元素定位材料:
────────────────────

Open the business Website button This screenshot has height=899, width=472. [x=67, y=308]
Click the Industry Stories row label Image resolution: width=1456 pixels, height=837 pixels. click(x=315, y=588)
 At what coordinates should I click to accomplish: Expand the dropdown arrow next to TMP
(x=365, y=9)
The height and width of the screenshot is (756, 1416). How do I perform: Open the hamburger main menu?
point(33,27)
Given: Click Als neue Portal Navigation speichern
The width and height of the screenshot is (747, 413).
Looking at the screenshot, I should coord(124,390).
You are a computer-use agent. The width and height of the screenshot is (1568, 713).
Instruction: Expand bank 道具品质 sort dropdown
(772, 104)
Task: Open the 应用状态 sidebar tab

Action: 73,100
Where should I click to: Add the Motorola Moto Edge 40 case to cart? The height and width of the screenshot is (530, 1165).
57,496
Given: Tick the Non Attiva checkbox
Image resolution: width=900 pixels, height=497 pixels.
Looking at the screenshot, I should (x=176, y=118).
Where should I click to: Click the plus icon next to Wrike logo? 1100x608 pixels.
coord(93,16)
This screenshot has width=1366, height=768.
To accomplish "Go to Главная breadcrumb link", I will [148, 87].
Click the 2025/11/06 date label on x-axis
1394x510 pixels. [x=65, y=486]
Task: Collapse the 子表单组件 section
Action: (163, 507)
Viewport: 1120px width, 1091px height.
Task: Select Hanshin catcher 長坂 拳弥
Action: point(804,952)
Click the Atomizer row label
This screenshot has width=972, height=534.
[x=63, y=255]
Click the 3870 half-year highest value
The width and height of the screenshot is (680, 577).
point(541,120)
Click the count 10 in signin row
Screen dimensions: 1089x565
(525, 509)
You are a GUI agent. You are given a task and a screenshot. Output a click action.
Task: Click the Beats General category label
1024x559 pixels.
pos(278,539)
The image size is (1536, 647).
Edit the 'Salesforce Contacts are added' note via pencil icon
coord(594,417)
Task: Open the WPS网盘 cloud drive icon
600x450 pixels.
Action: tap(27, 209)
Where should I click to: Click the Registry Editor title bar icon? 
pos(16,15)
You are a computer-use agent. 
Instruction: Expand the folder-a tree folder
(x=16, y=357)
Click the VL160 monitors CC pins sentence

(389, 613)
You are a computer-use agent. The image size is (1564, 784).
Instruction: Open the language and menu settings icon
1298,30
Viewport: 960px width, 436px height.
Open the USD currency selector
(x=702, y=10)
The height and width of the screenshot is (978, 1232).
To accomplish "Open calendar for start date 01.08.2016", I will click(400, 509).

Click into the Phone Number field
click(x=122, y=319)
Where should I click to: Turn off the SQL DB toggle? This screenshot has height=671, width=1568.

────────────────────

**任务要求:** 请将上面材料中的“Instruction”一律替换为“Command”，其余内容原样保留，重新写出全部材料。

**回答:**
Open the business Website button This screenshot has height=899, width=472. [x=67, y=308]
Click the Industry Stories row label Image resolution: width=1456 pixels, height=837 pixels. click(x=315, y=588)
 At what coordinates should I click to accomplish: Expand the dropdown arrow next to TMP
(x=365, y=9)
The height and width of the screenshot is (756, 1416). How do I perform: Open the hamburger main menu?
point(33,27)
Given: Click Als neue Portal Navigation speichern
The width and height of the screenshot is (747, 413).
Looking at the screenshot, I should coord(124,390).
You are a computer-use agent. The width and height of the screenshot is (1568, 713).
Command: Expand bank 道具品质 sort dropdown
(772, 104)
Task: Open the 应用状态 sidebar tab

Action: 73,100
Where should I click to: Add the Motorola Moto Edge 40 case to cart? The height and width of the screenshot is (530, 1165).
57,496
Given: Tick the Non Attiva checkbox
Image resolution: width=900 pixels, height=497 pixels.
Looking at the screenshot, I should (x=176, y=118).
Where should I click to: Click the plus icon next to Wrike logo? 1100x608 pixels.
coord(93,16)
This screenshot has width=1366, height=768.
To accomplish "Go to Главная breadcrumb link", I will [148, 87].
Click the 2025/11/06 date label on x-axis
1394x510 pixels. [x=65, y=486]
Task: Collapse the 子表单组件 section
Action: (163, 507)
Viewport: 1120px width, 1091px height.
Task: Select Hanshin catcher 長坂 拳弥
Action: point(804,952)
Click the Atomizer row label
This screenshot has width=972, height=534.
[x=63, y=255]
Click the 3870 half-year highest value
The width and height of the screenshot is (680, 577).
point(541,120)
Click the count 10 in signin row
Screen dimensions: 1089x565
(525, 509)
You are a GUI agent. You are given a task and a screenshot. Output a click action.
Task: Click the Beats General category label
1024x559 pixels.
pos(278,539)
The image size is (1536, 647).
Edit the 'Salesforce Contacts are added' note via pencil icon
coord(594,417)
Task: Open the WPS网盘 cloud drive icon
600x450 pixels.
Action: tap(27, 209)
Where should I click to: Click the Registry Editor title bar icon? 
pos(16,15)
You are a computer-use agent. 
Command: Expand the folder-a tree folder
(x=16, y=357)
Click the VL160 monitors CC pins sentence

(389, 613)
You are a computer-use agent. The image size is (1564, 784).
Command: Open the language and menu settings icon
1298,30
Viewport: 960px width, 436px height.
Open the USD currency selector
(x=702, y=10)
The height and width of the screenshot is (978, 1232).
To accomplish "Open calendar for start date 01.08.2016", I will click(400, 509).

Click into the Phone Number field
click(x=122, y=319)
Where should I click to: Turn off the SQL DB toggle? This screenshot has height=671, width=1568.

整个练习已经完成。